*Source material*:

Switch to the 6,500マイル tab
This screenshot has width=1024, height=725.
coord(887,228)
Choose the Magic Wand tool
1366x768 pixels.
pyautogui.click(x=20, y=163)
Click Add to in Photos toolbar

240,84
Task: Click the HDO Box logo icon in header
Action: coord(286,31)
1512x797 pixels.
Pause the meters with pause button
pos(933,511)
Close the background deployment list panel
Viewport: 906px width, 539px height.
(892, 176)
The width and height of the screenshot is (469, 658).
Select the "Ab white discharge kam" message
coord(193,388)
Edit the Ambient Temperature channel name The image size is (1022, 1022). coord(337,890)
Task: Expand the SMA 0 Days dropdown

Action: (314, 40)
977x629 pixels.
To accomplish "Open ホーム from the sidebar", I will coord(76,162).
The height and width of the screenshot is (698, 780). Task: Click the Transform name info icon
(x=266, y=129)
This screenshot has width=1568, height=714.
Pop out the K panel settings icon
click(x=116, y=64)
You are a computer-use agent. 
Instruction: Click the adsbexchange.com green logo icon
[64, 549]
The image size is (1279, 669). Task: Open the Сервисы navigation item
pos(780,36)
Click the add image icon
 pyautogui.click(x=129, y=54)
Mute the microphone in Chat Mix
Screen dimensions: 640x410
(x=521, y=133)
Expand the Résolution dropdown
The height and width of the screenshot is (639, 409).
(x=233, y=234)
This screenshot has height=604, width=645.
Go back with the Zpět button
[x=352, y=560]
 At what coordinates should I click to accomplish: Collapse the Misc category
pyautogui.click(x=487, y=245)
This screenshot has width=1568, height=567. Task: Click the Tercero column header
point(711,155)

*Directions for this task*: Print all of the entries exactly as they appear.

*Response to the task*:
Switch to the 6,500マイル tab
This screenshot has width=1024, height=725.
coord(887,228)
Choose the Magic Wand tool
1366x768 pixels.
pyautogui.click(x=20, y=163)
Click Add to in Photos toolbar

240,84
Task: Click the HDO Box logo icon in header
Action: coord(286,31)
1512x797 pixels.
Pause the meters with pause button
pos(933,511)
Close the background deployment list panel
Viewport: 906px width, 539px height.
(892, 176)
The width and height of the screenshot is (469, 658).
Select the "Ab white discharge kam" message
coord(193,388)
Edit the Ambient Temperature channel name The image size is (1022, 1022). coord(337,890)
Task: Expand the SMA 0 Days dropdown

Action: (314, 40)
977x629 pixels.
To accomplish "Open ホーム from the sidebar", I will coord(76,162).
The height and width of the screenshot is (698, 780). Task: Click the Transform name info icon
(x=266, y=129)
This screenshot has width=1568, height=714.
Pop out the K panel settings icon
click(x=116, y=64)
You are a computer-use agent. 
Instruction: Click the adsbexchange.com green logo icon
[64, 549]
The image size is (1279, 669). Task: Open the Сервисы navigation item
pos(780,36)
Click the add image icon
 pyautogui.click(x=129, y=54)
Mute the microphone in Chat Mix
Screen dimensions: 640x410
(x=521, y=133)
Expand the Résolution dropdown
The height and width of the screenshot is (639, 409).
(x=233, y=234)
This screenshot has height=604, width=645.
Go back with the Zpět button
[x=352, y=560]
 At what coordinates should I click to accomplish: Collapse the Misc category
pyautogui.click(x=487, y=245)
This screenshot has width=1568, height=567. Task: Click the Tercero column header
point(711,155)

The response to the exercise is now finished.